There were other good ones too. This was a good return to form, with the being funny.
So yes. I don't know what folks are doing the weekend of April 1 but, if you have it free, you might want to look into coming to LA.
Details anywhere?
Details coming soon. Kristen was putting together the site last night.
So maybe I'll make it down in early April (yeah) instead of mid- to late April (waaaaa).
I was going to make my first ever plane trip one of my New Year's Resolutions anyway...and I've always wanted to go to California....
Thinks.
Here's a little mini-rant I posted at TwoP in response to people arguing that Saint Sawyer of the Piercing Blue Eyes was blameless in "Confidence Man" because he's a handsome Bad Boyjust misunderstood:
Sorry, I'm not buying the "poor, misunderstood schnookums Sawyer, if only they'd asked him nicely using literal one-syllable words all would have been well" line of reasoning.
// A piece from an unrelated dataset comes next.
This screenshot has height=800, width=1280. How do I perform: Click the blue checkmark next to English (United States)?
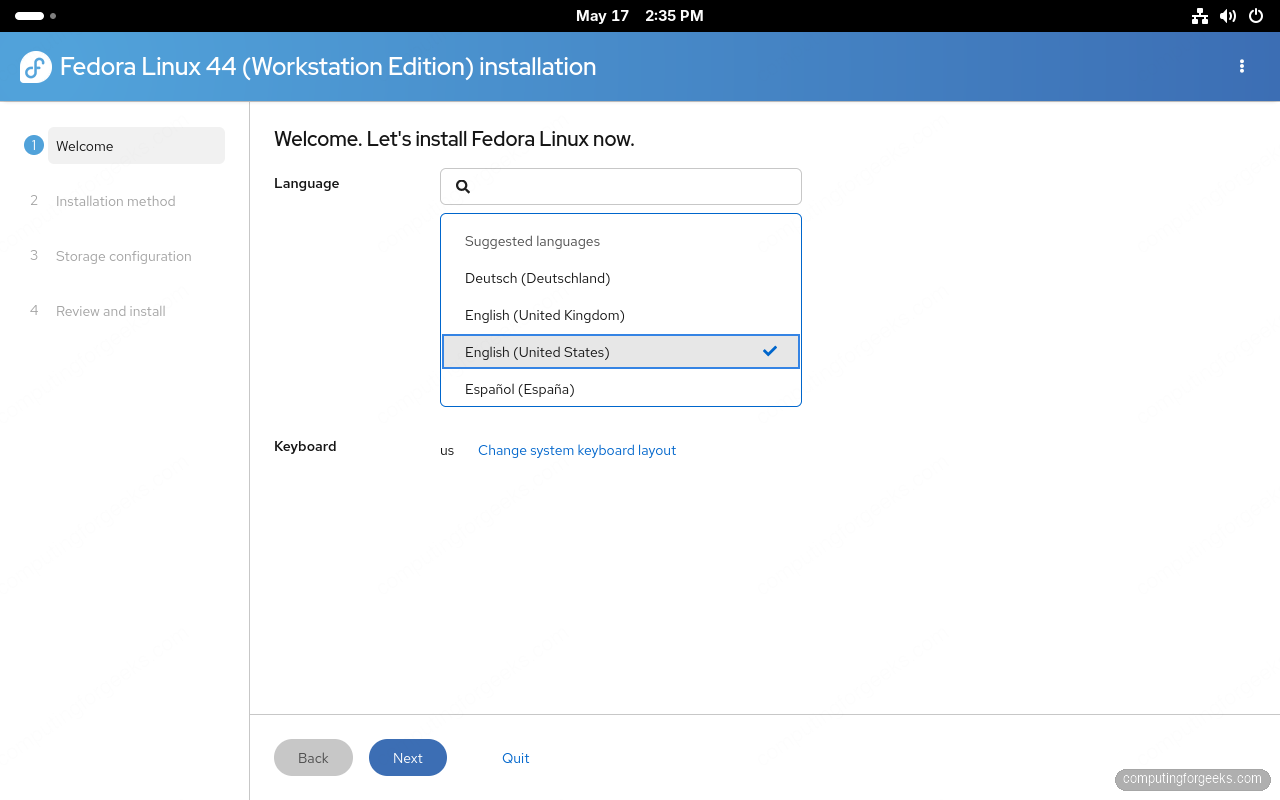pos(769,351)
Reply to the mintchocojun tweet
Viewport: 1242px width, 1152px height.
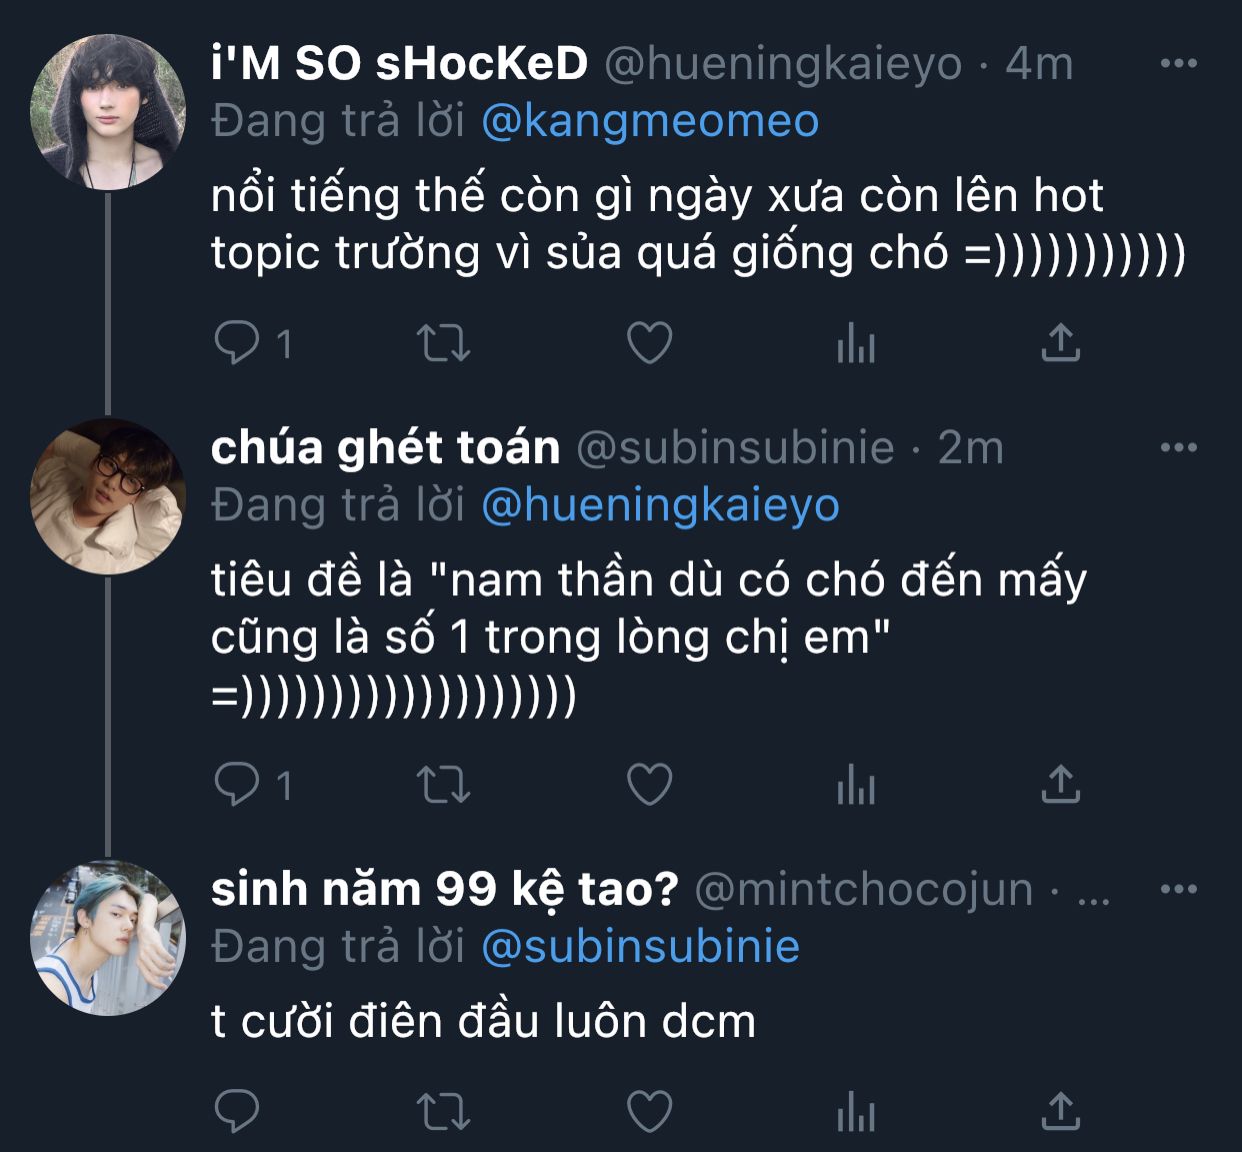[237, 1111]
In this episode he was the first to bring violence into the equation, beating up someone who was rifling through his stash of non-essential luxury items that shouldn't be worth endangering anyone's health over, even if he didn't believe (or get told in the first place) Boone's motivation for looking. Continuing his pattern of physically attacking other people, I might add. If he was unclear on what was being asked/assumed, a simple "what the hell are you talking about, Jackass?" would have gotten him the info and preserved his too cool for school image. We'll never know whether telling the truth would have spared him all that needless suffering, because it apparently never occurred to him to try it. And although he lacked the materials to help Shannon himself, his little martyrdom psychodrama drew away the attention of the one person who'd shown any ability to mitigate her condition up to that point.
Not that I hold Sayid and Jack blameless by any means for what they did. I certainly think an extensive search in force earlier would have been a more productive and excusable approach than torture. And Sayid clearly lost it at the end and was acting out of bloodlust rather than concern for Shannon's wellbeing.
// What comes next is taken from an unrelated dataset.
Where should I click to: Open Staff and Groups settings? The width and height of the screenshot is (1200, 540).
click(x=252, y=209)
I also think, for the record, that someone whose pride/masochistic urges prompt them to work against group survival in as dicey a situation as they occupy is probably a liability that the castaways can't afford at this point. If it happens again, I think Sayid, Locke, or whoever would be justified in making sure it's for the last time.
I'm pretty sure nobody on That Darn Island has realized that they're operating on lifeboat ethics now. (Heck, Sawyer may be the only one there who recognizes the concept.)
I'd say Locke handing that knife over shows he has a pretty clear idea of how desperate their situation is, even if he's manipulating it himself.
They're so desperate a kid needs knife lessons? Not seein' it.
Oops! I meant the knife he handed Sayid in "Confidence Man." Just in case.